What has Missouri done to develop an inventory of quality, project-ready sites?

For years, Missouri has had a very successful Certified Sites program. However, we learned that we were not as competitive as possible with an inventory of much larger industrial sites. So, about two years ago, we embarked on a study to find mega sites in Missouri. We canvased the entire state for viable options regardless of our existing inventory. We quickly learned that some of our “usual suspect” sites for mega projects might not qualify as mega sites. Conversely, we discovered several sites we had never considered before that could be excellent candidates. Additionally, we just kicked off another program to scour the state to find several smaller but still large industrial sites that could serve the bulk of the types of projects we pursue.

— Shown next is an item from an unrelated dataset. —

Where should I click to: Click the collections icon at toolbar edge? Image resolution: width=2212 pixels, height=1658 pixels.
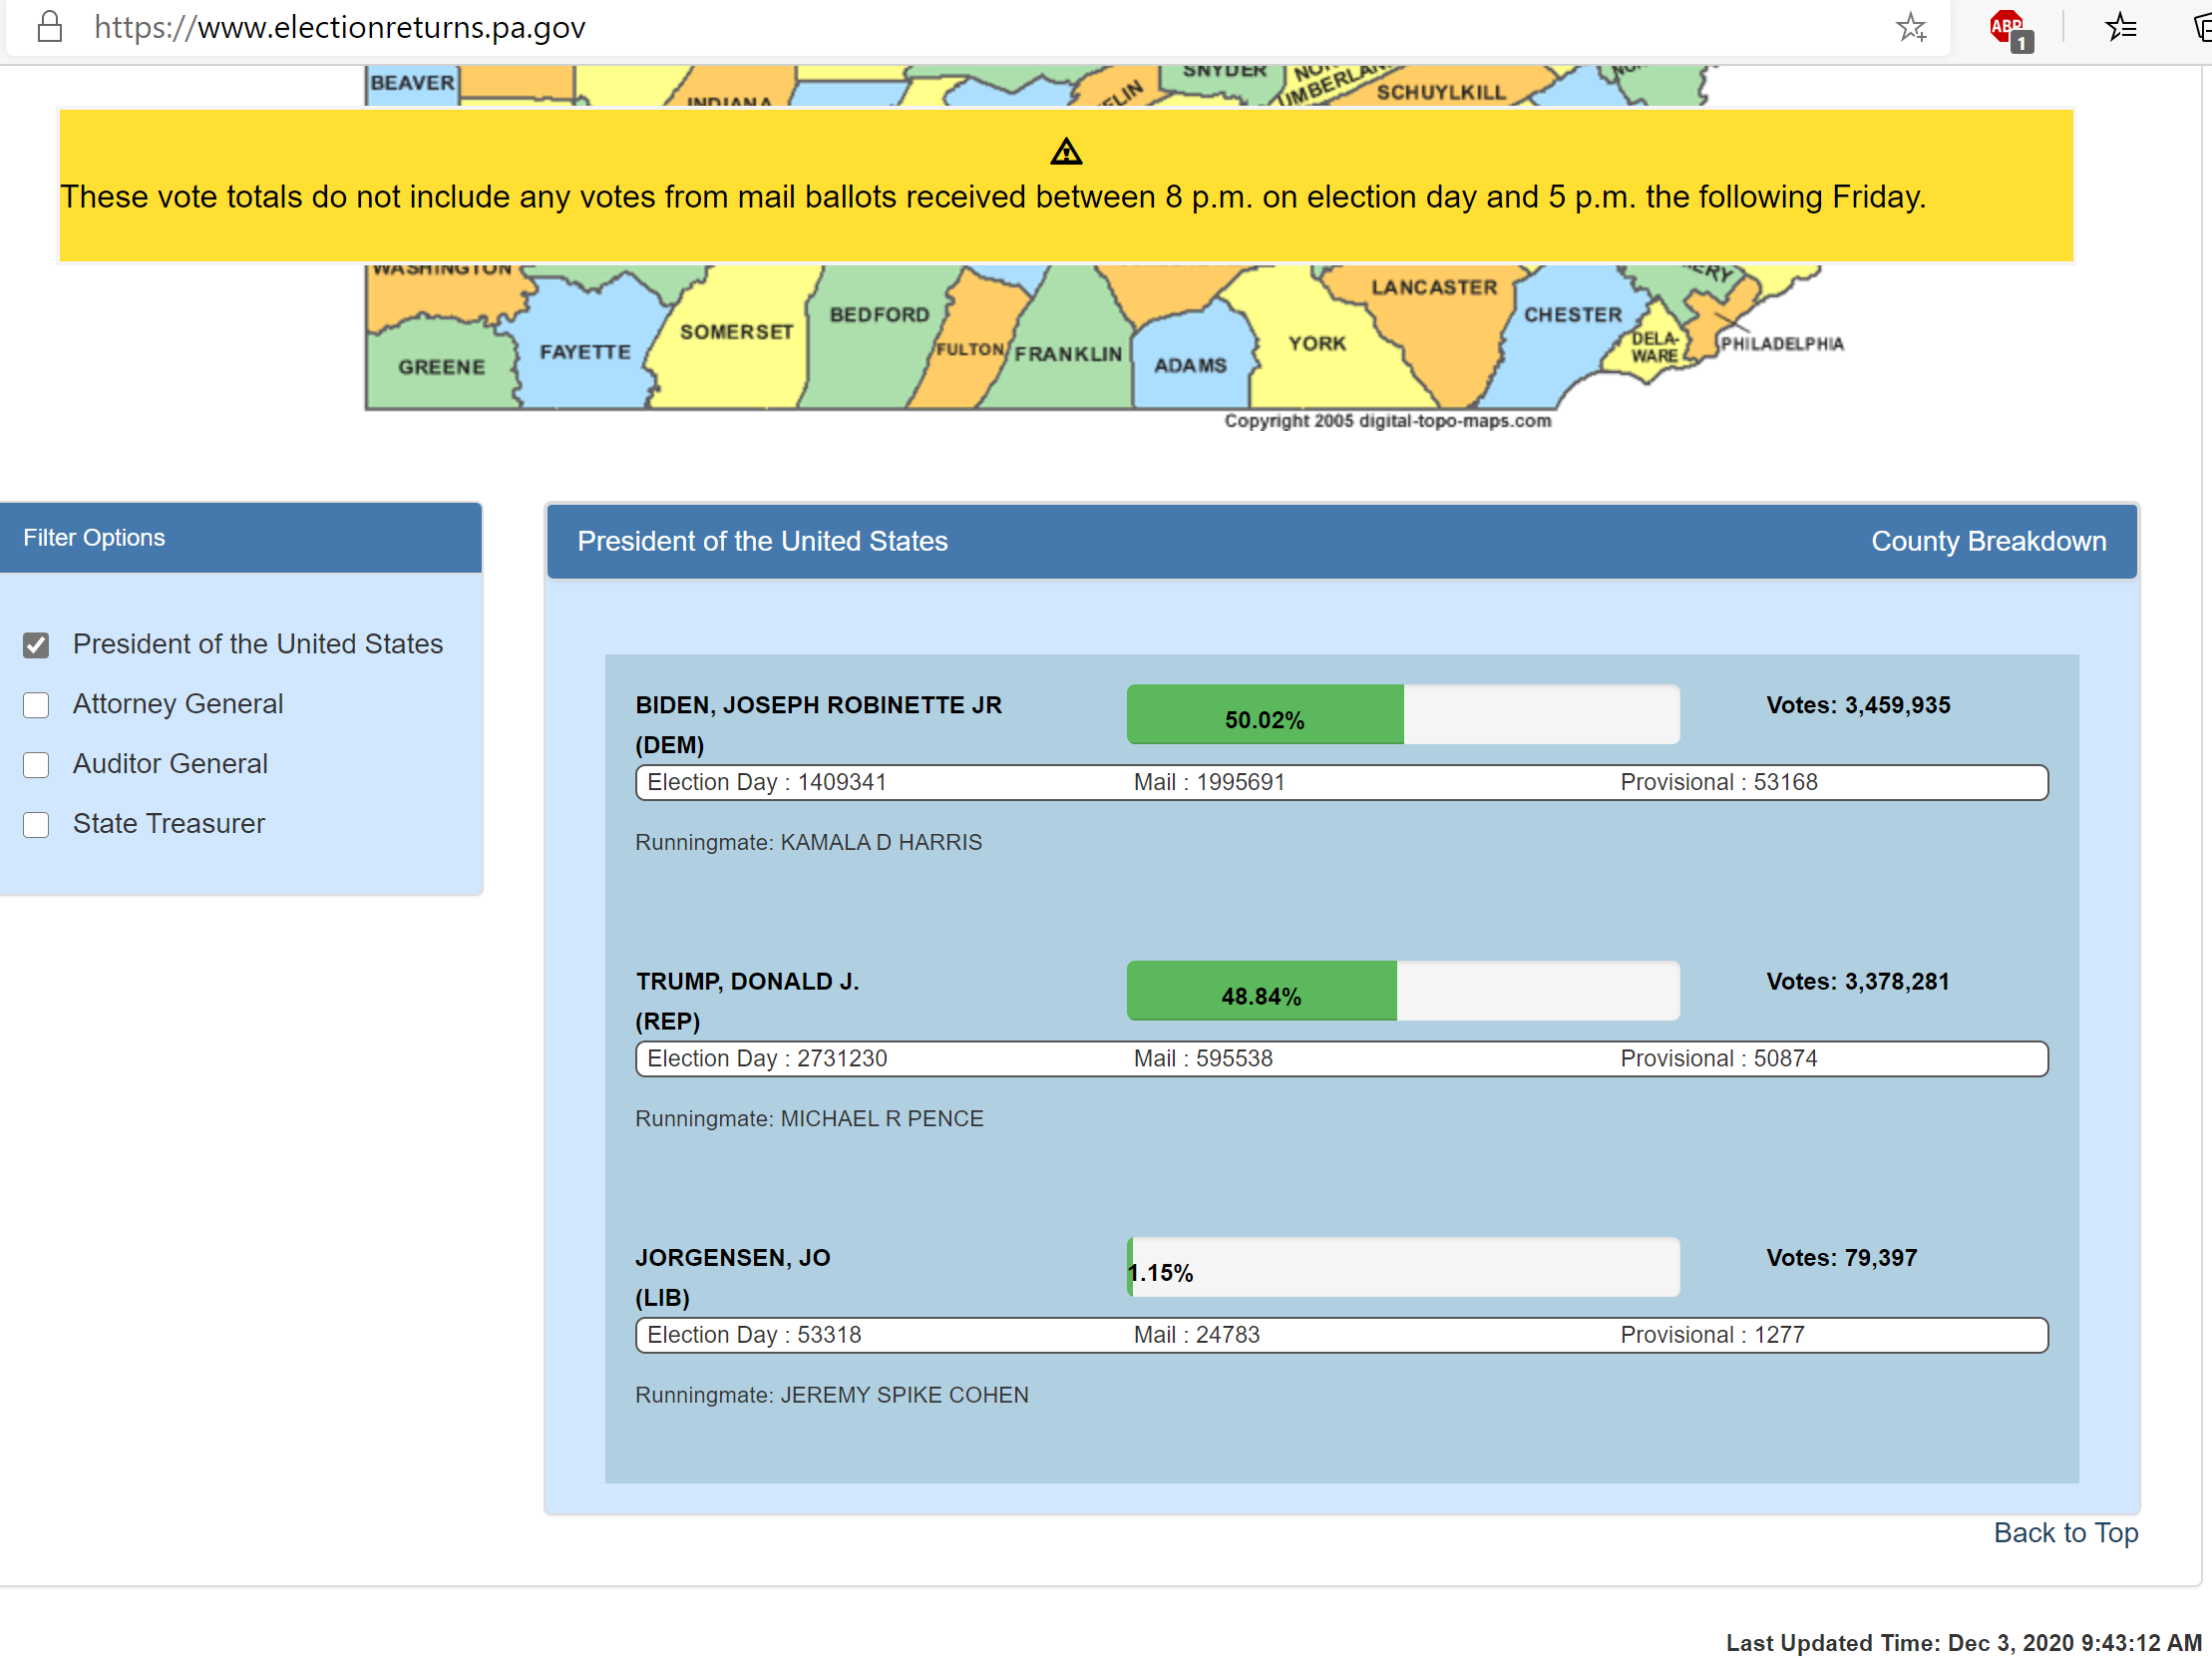click(2200, 27)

The federal government is taking a step to improve the infrastructure in this country.  What are your state and local communities doing to take advantage of the federal funding?

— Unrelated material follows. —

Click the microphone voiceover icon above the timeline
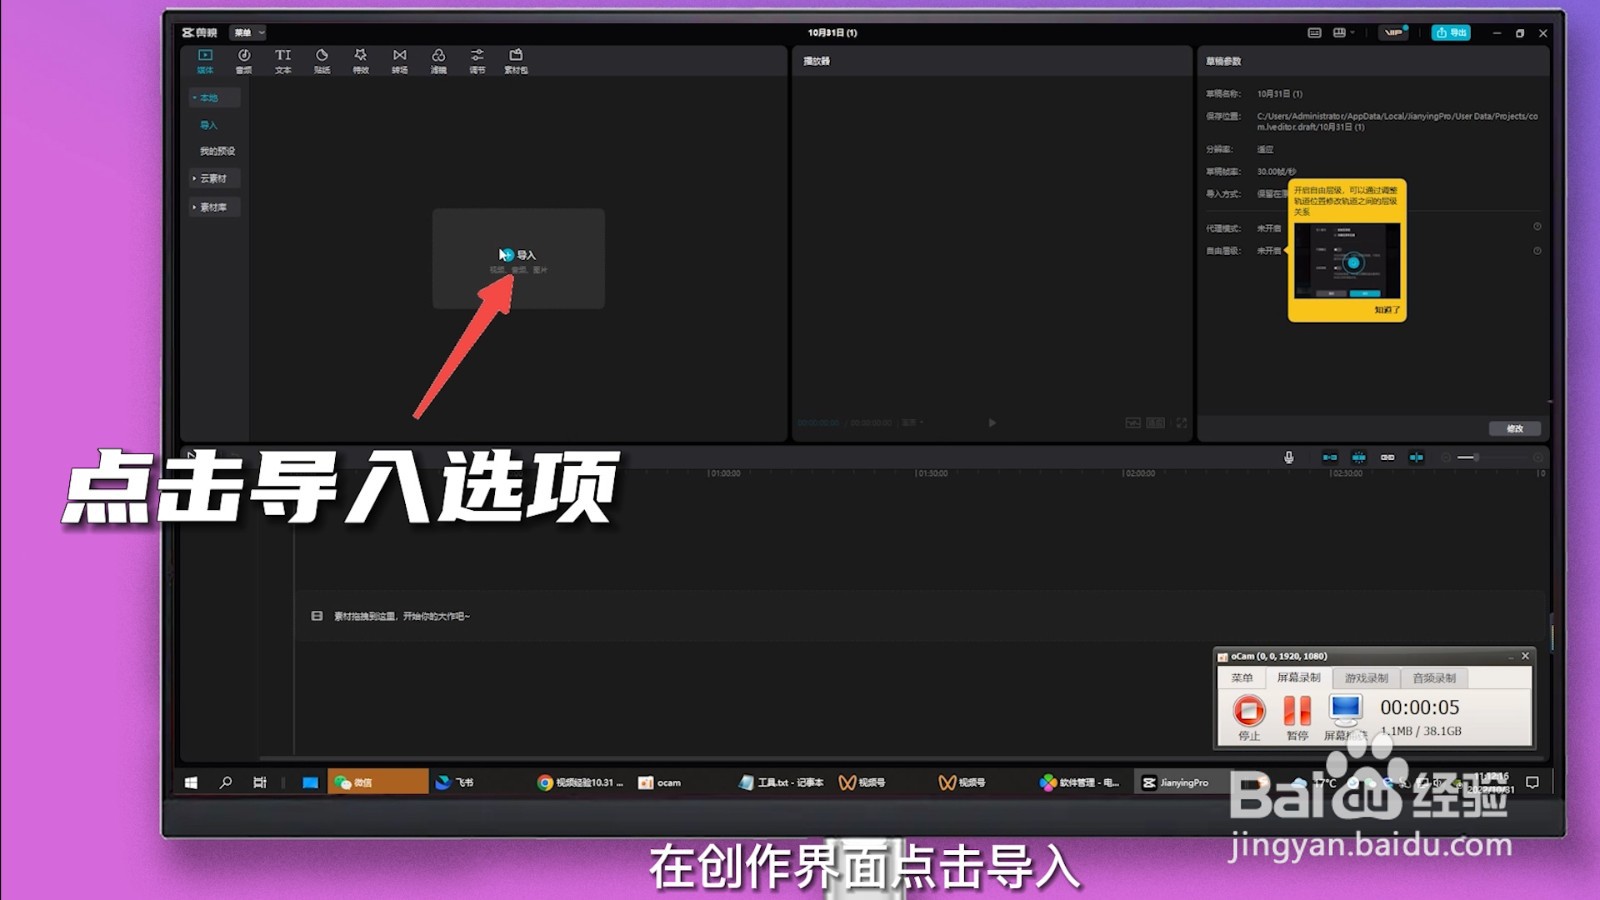This screenshot has height=900, width=1600. (1288, 457)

Our state puts a very high priority on infrastructure to open up new economic development opportunities for Missourians. The American Rescue Plan Act (ARPA) has a specific definition of infrastructure. Missouri Governor Mike Parson has proposed broadband infrastructure and water/wastewater investment in his budget. Additionally, he has suggested a few other programs that could impact more targeted aspects of community infrastructure, such as industrial site development and community revitalization. Our Missouri Department of Economic Development partners are building a team dedicated to effectively deploying these dollars to all parts of the state. We are currently in the budgeting process and expect more details after the Missouri General Assembly passes a budget later this spring.

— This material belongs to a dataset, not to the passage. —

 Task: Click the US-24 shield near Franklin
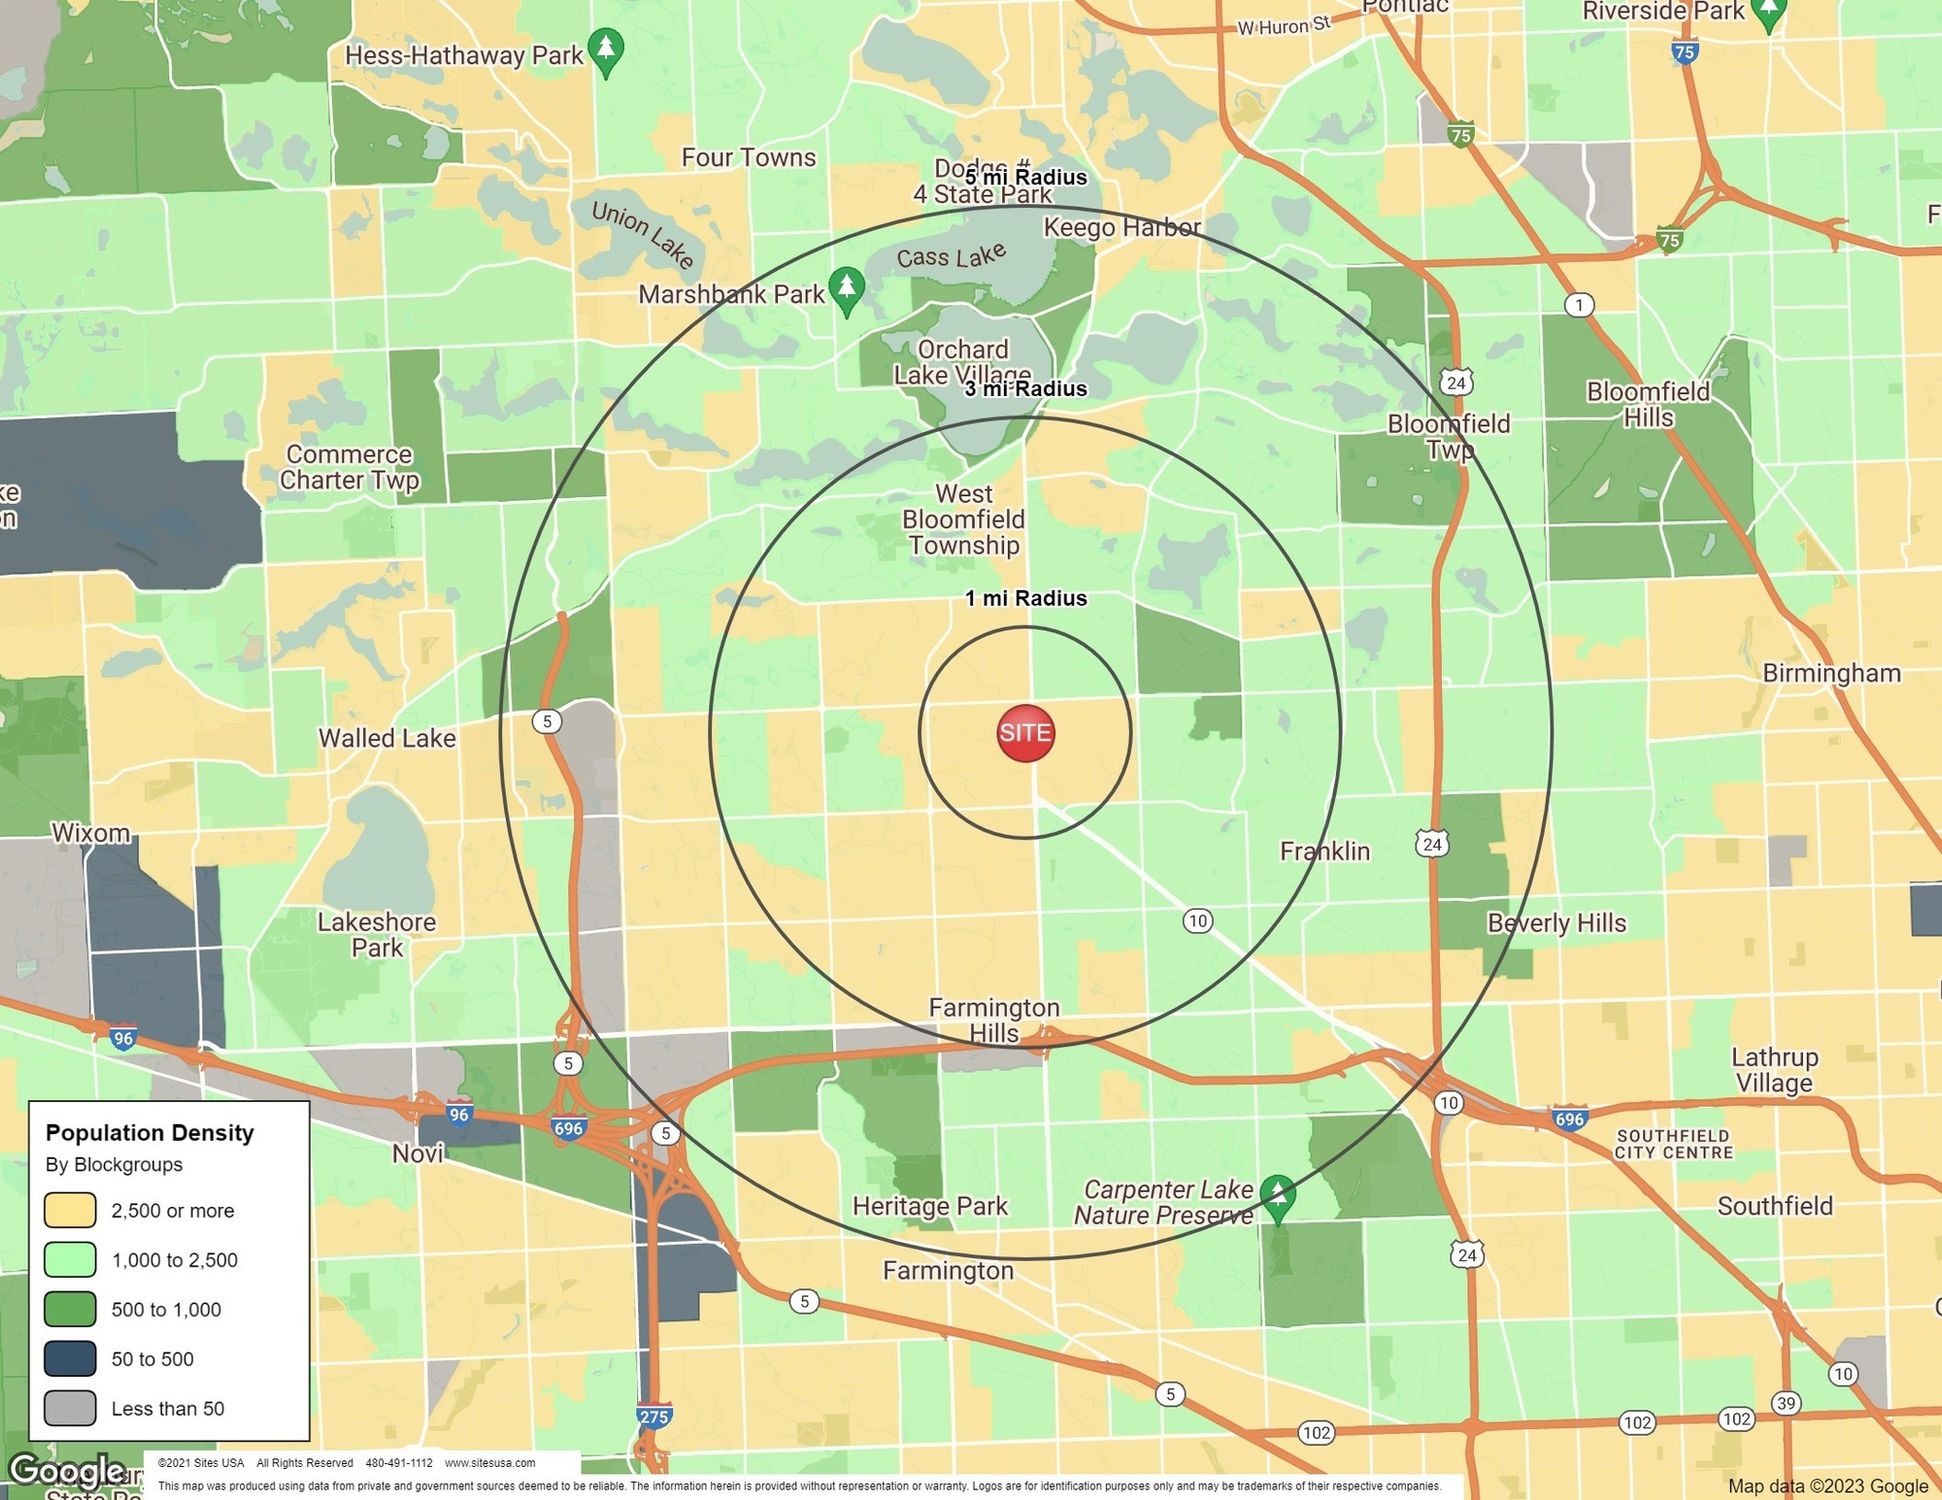click(x=1432, y=844)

What can we look forward to in the State in 2022?

In short, we believe Missouri will continue to offer companies a very high level of stability for those considering the state for new investment. The macroeconomic environment is still very much in question, which could have companies looking for a safe investment environment. While, at least for now, we appear to be emerging from the global pandemic, other geopolitical factors and economic uncertainties seem to lie ahead. The war in Ukraine is affecting the daily lives of Americans. We expect the Federal Reserve Bank to increase interest rates to curb inflation, and the mid-term elections could change the congressional makeup. One lesson we learned from a dynamic supply chain is that even small changes in consumer behavior can create a much larger “bullwhip effect” that can dramatically disrupt the supply chain upstream. States have seen this as companies increase or pull back on their investments. A state’s stable business climate is one way to hedge against such volatility. Missouri’s fortified AAA bond rating by all three credit rating agencies, our competitive tax climate as recently cited by the Tax Foundation, and our exceptionally flexible incentive programs designed to grow or contract with companies can offer a haven for long-term investment.